The Price of Precedent
The stakes here extend far beyond Greenland. If the United States succeeds in acquiring Greenland through coercion, it will establish a precedent that other powers will not hesitate to invoke. China’s territorial claims in the South China Sea, Russia’s actions in Ukraine, and countless other disputes would be framed through the lens of strategic necessity overriding legal norms.
The international order is already under considerable strain. Climate change, technological disruption, and shifting power dynamics have created conditions of profound uncertainty. In such an environment, the rules-based system, however imperfect, provides essential stability.

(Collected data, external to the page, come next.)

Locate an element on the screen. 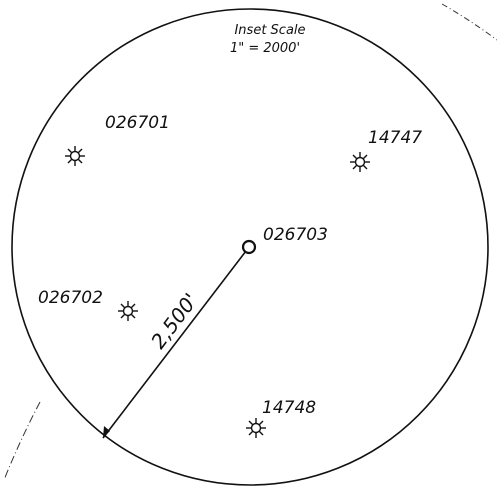 The height and width of the screenshot is (494, 497). well-label: 026702 is located at coordinates (70, 298).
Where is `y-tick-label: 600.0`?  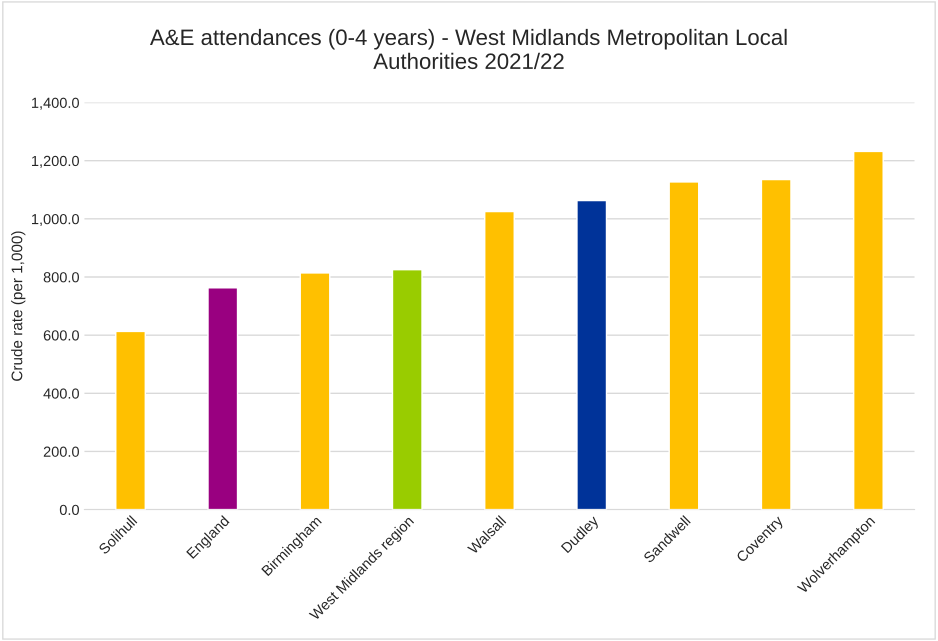
y-tick-label: 600.0 is located at coordinates (62, 336).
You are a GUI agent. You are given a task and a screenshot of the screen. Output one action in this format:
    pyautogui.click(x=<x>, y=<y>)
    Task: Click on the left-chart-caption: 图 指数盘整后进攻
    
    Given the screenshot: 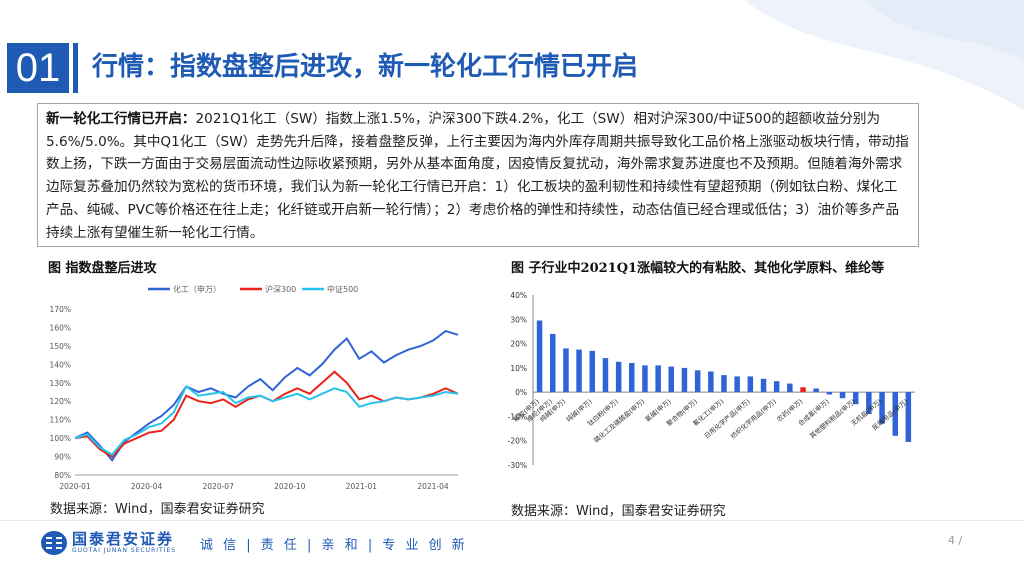 What is the action you would take?
    pyautogui.click(x=102, y=268)
    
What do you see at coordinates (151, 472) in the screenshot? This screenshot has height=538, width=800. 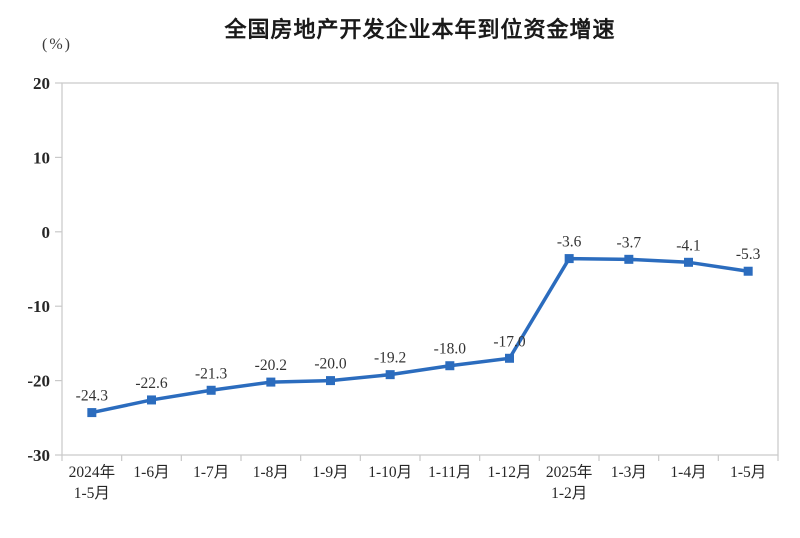 I see `x-axis-category-label: 1-6月` at bounding box center [151, 472].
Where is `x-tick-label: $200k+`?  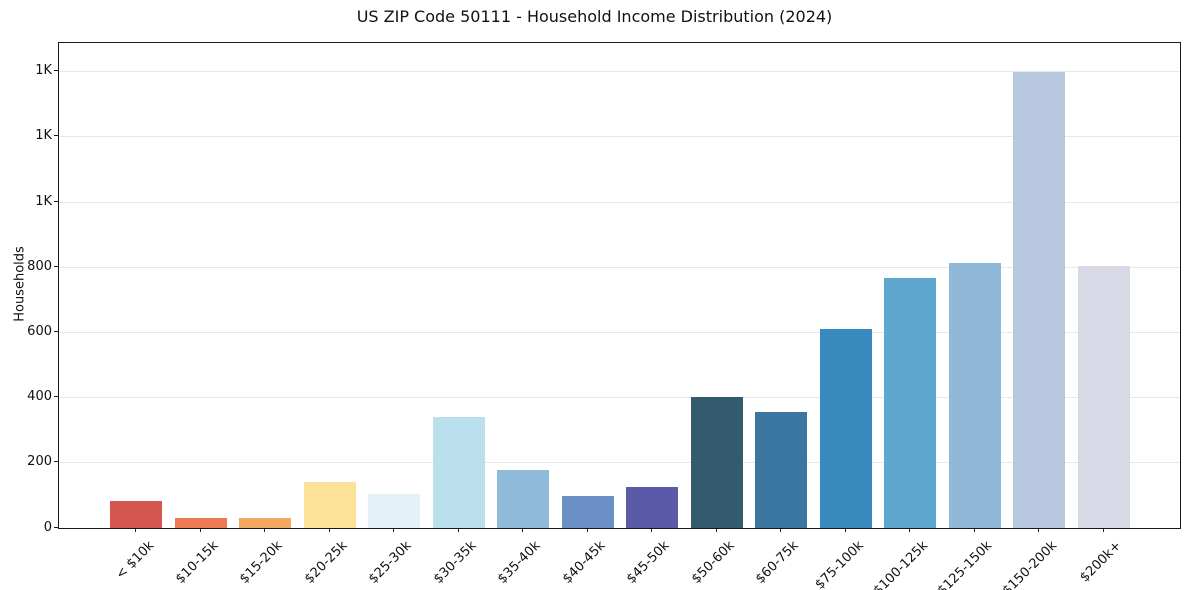
x-tick-label: $200k+ is located at coordinates (1101, 562).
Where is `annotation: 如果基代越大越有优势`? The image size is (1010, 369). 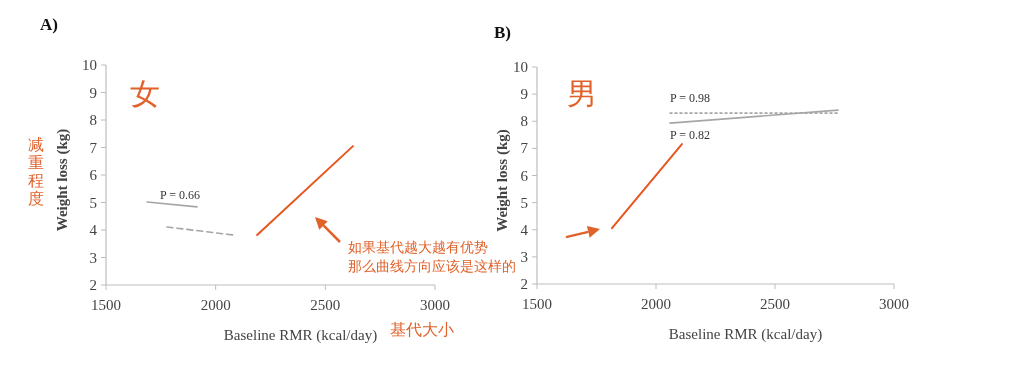
annotation: 如果基代越大越有优势 is located at coordinates (418, 247).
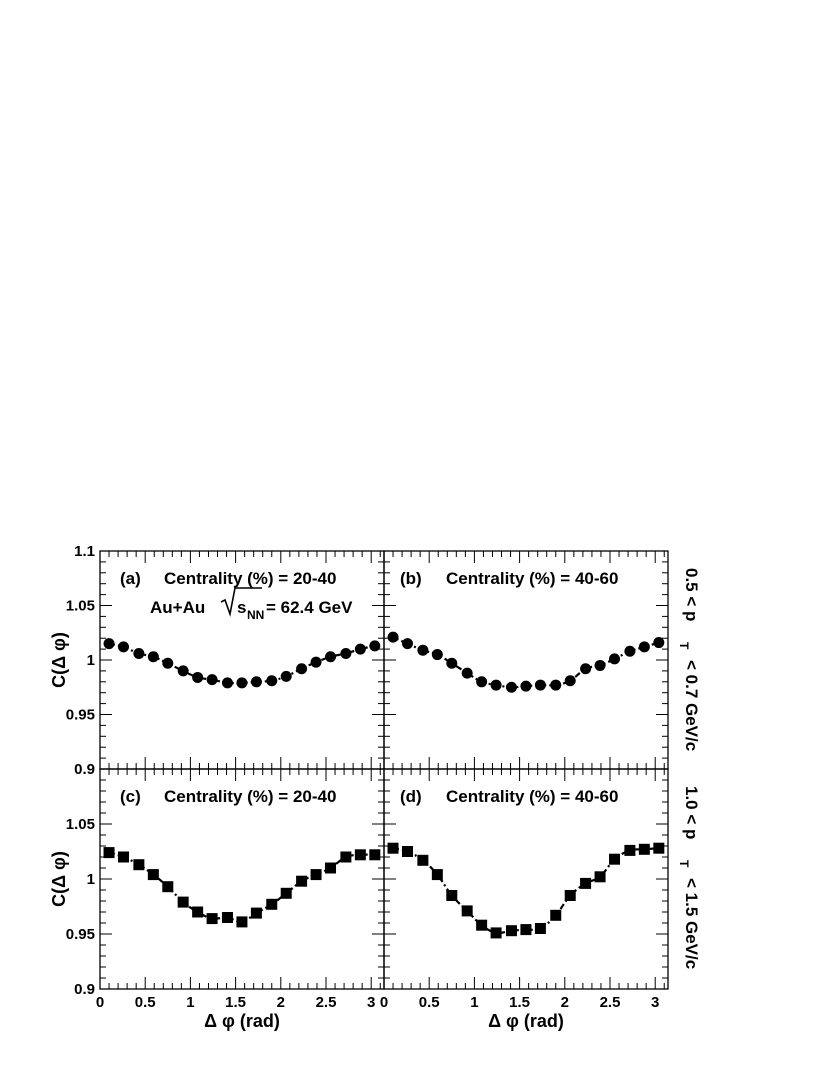 The height and width of the screenshot is (1075, 830). Describe the element at coordinates (130, 578) in the screenshot. I see `panel-letter: (a)` at that location.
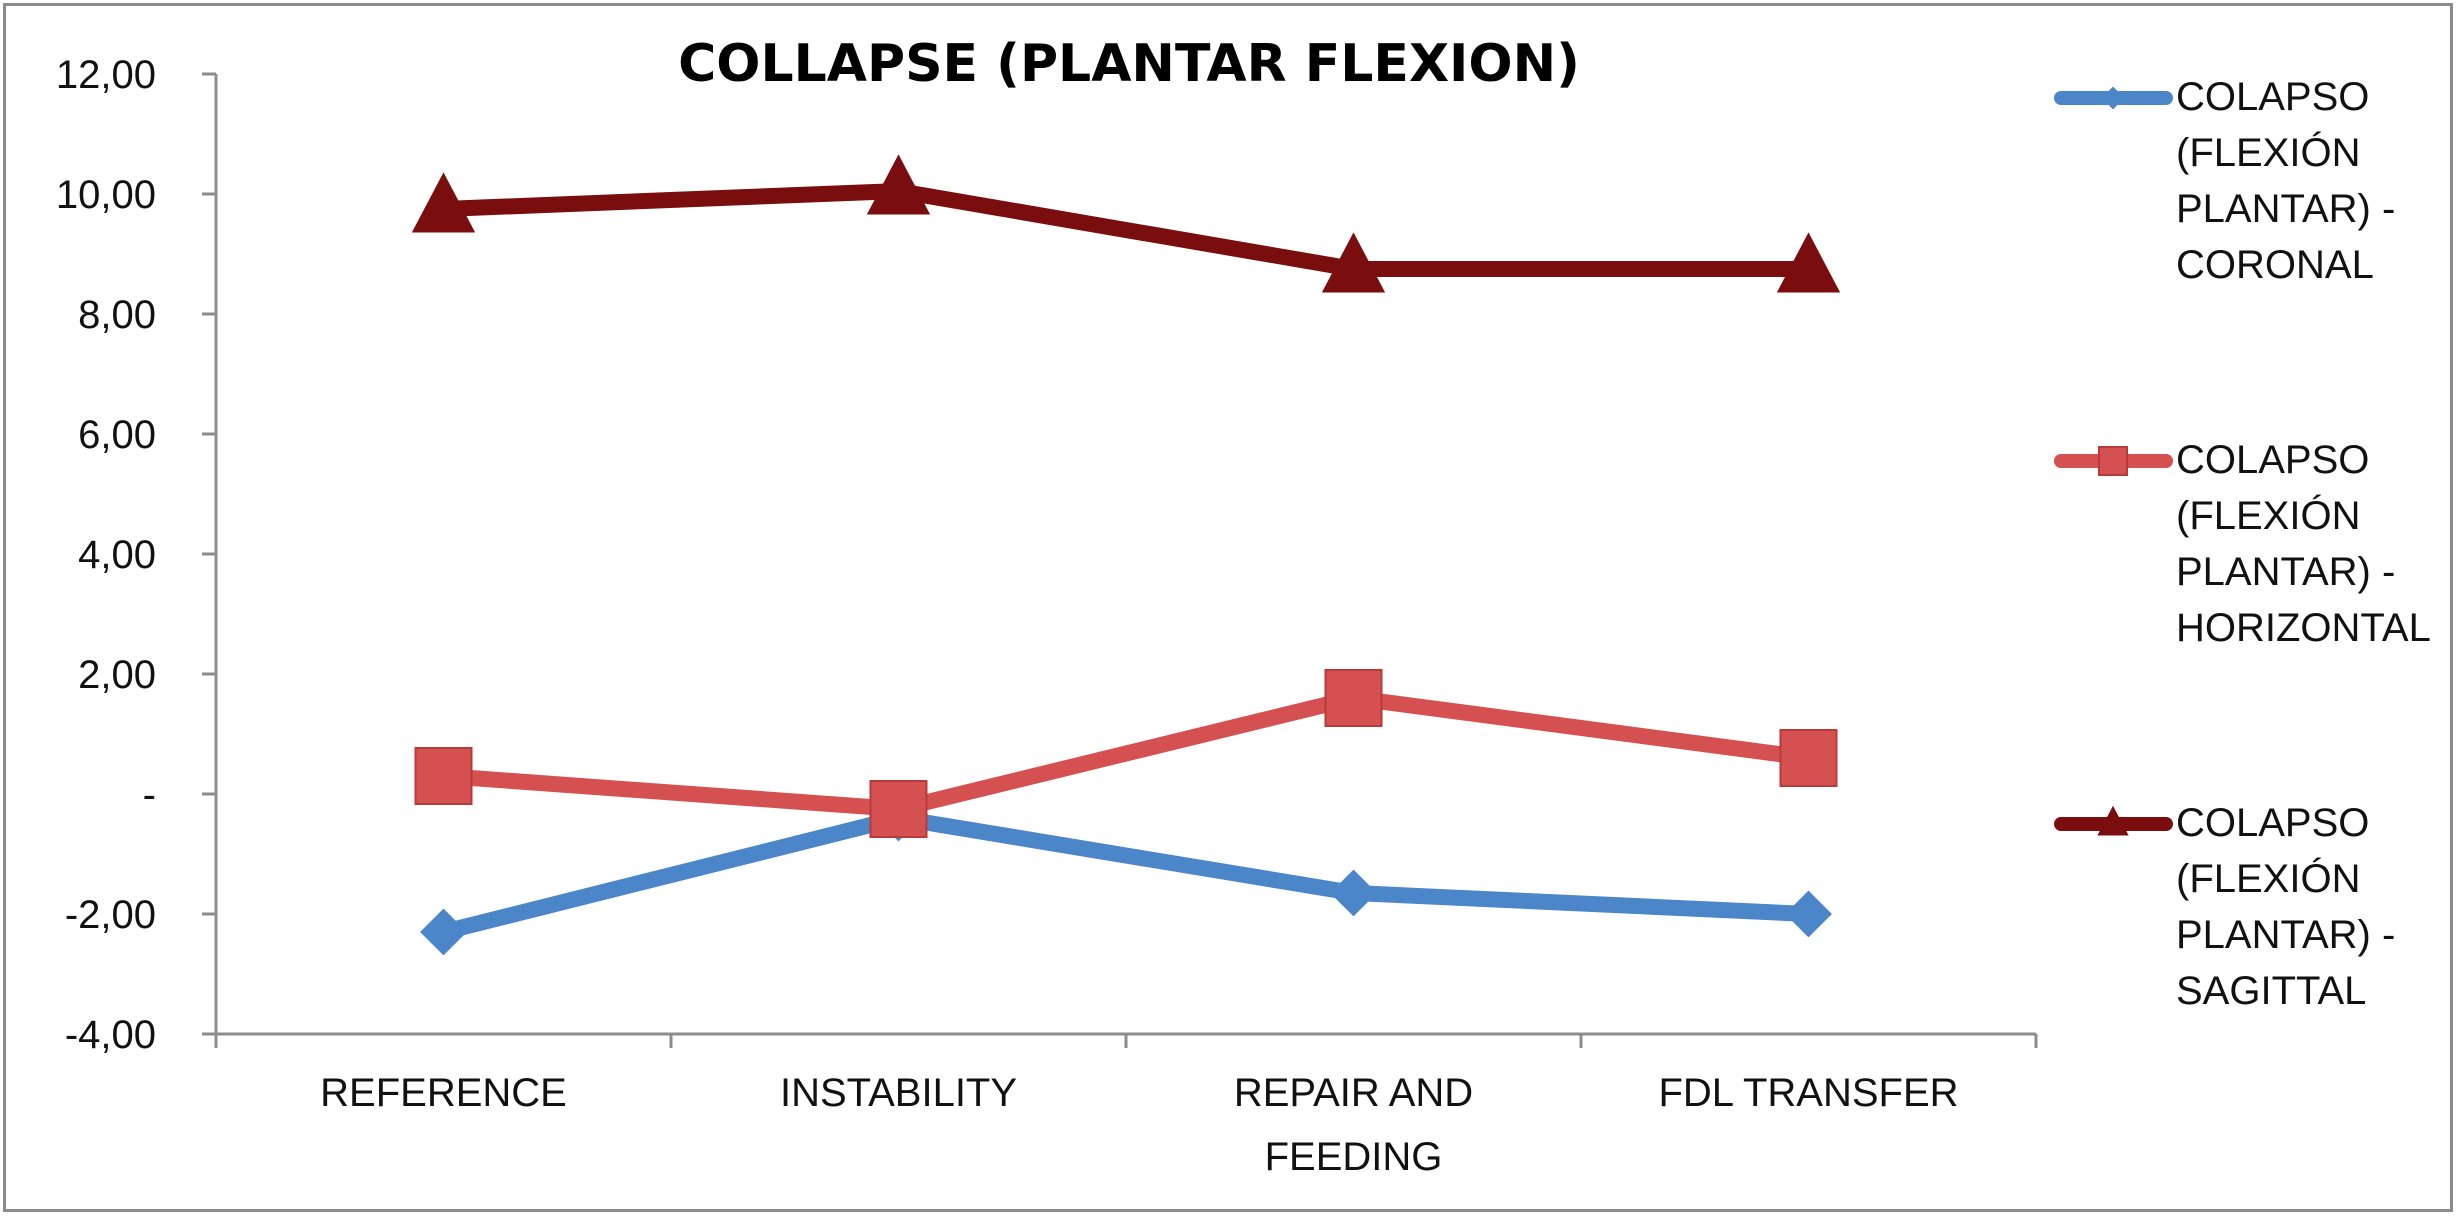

To abandon that system when it becomes inconvenient is to invite a world governed by raw power rather than law.
American foreign policy has often struggled with the tension between ideals and interests, between the language of democracy and the imperatives of security. This is not new. But there have been moments when the United States has chosen to uphold principles even at cost to short-term advantage, recognizing that credibility and legitimacy are themselves forms of power.
A Path Forward
Greenland’s strategic value is real. Its mineral wealth is considerable. But the question of how to engage with Greenland should not be reduced to a transactional calculation about acquiring assets. It is fundamentally a question about the kind of international system we wish to inhabit.
The United States can secure its interests in the Arctic through diplomacy, investment, and partnership. It can work with Greenland and Denmark to expand security cooperation, develop critical mineral supply chains, and address shared challenges posed by climate change and great power competition. These objectives are attainable without threatening Greenland’s sovereignty or undermining the principles that have constrained territorial conquest for generations.
What is at stake is not merely Greenland’s future, but the durability of international law in an age when might threatens once again to become the sole arbiter of right. Greenlanders have made their position clear. The question now is whether the United States will respect that position, or whether it will insist that strategic interest, however legitimate, can override the fundamental right of a people to determine their own destiny.
As Prime Minister Nielsen stated, “The future is ours and ours to shape.” The United States would do well to listen.